まずは挨拶代わりにサルガタナスがソニックバーナーを命中させる。対するホウオウPENのスプレーガンによる射撃は一発がかすったものの回避されて損害は軽微。だが接近しての切り合いではサルガタナスのペイントゥースがかすっただけなのに対して、ホウオウPENのハイパー出刃は装甲の隙間に直撃!更に続けての攻撃も深く命中して一気に損害率50%を越えさせた。
このダメージが尾を引いたか、慌てて距離を離したサルガタナスも高出力のソニックバーナーで反撃、命中させるが返しのスプレーガンを回避し損なって大ダメージを受けて機動停止寸前。続く捨て身の撃ち合いでホウオウPENにソニックバーナーを直撃させたものの、相手のスプレーガンも全弾命中。フィールド内の安全システムがアラームを感知する程のダメージを受けサルガタナスが機動停止した。
○海戦用ホウオウ−PEN(5分機動停止)サルガタナス× 11vs-19
トーナメント一回戦 スレイヴ・バイパーvsニジンスキー
更にベテランパイロット同士の一戦、ロストヴァ・トゥルビヨン駆るニジンスキーと一戦を勝ち上がったスレイヴ・バイパーの対戦。得意の中間距離からのスタートとなったニジンスキーだが、今回は珍しくチューニングを失敗したのかフレイムダンスの火線が虚しく空を切る。スレイヴ・バイパーのショットガンを確実に全弾回避する実力は流石だが続く攻撃は命中、返しの火線を命中させるがやはり精度が甘いのか、やや押され気味の展開となった。続けてバイパーがショットガンを三連で乱射、いずれも数発が命中するがニジンスキーのフレイムダンスは命中せず。思わぬ展開に戦況は完全にバイパーのペース。

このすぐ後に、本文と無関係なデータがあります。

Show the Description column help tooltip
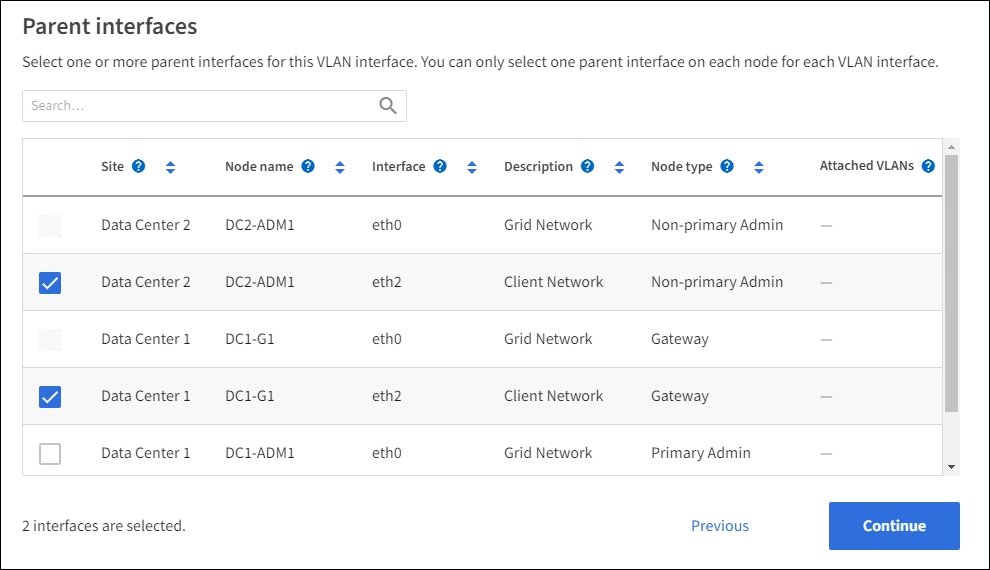The image size is (990, 570). click(587, 167)
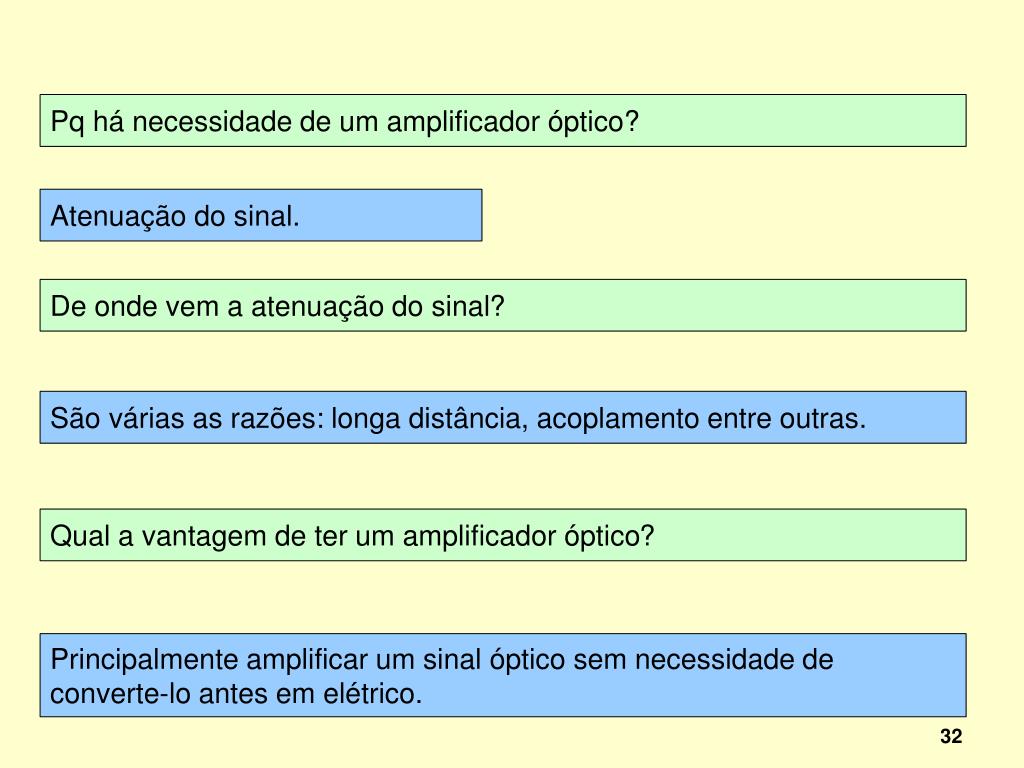Click the 'Atenuação do sinal.' answer box
This screenshot has height=768, width=1024.
coord(261,216)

6分過ぎ、相手の火線が衰えた隙をついてニジンスキーがようやく反撃開始。まずは精度の甘いままのフレイムダンスを辛うじて命中させ、そこから思い切った近接戦闘に移行する。バイパーのサーペント・ソードに捕らえられてかなりのダメージを受けるが奥の手、ミリオンミラーズを一気に懐で炸裂させてそれ以上のダメージを負わせる。累積ダメージが大きく、既に機動停止寸前となっていたニジンスキーだが脅威的な機動力で必殺のサーペント・ソードを回避すると逆転の炸裂弾を打ち込みまさかの大逆転、スレイヴ・バイパーを機動停止させた。
○ニジンスキー(8分機動停止)スレイヴ・バイパー× 7vs0
トーナメント準決勝 海戦用ホウオウ−PENvsアークロイアル
強力極まる攻撃力で一回戦を突破したホウオウPENと、やはり高い攻撃力で接戦を切り抜けたアークロイアル。だが開始早々にその攻撃力を活かしたのはホウオウPENで、中間距離から防御行動を全く無視したスプレーガンを命中させ、先制で大ダメージを与える事に成功する。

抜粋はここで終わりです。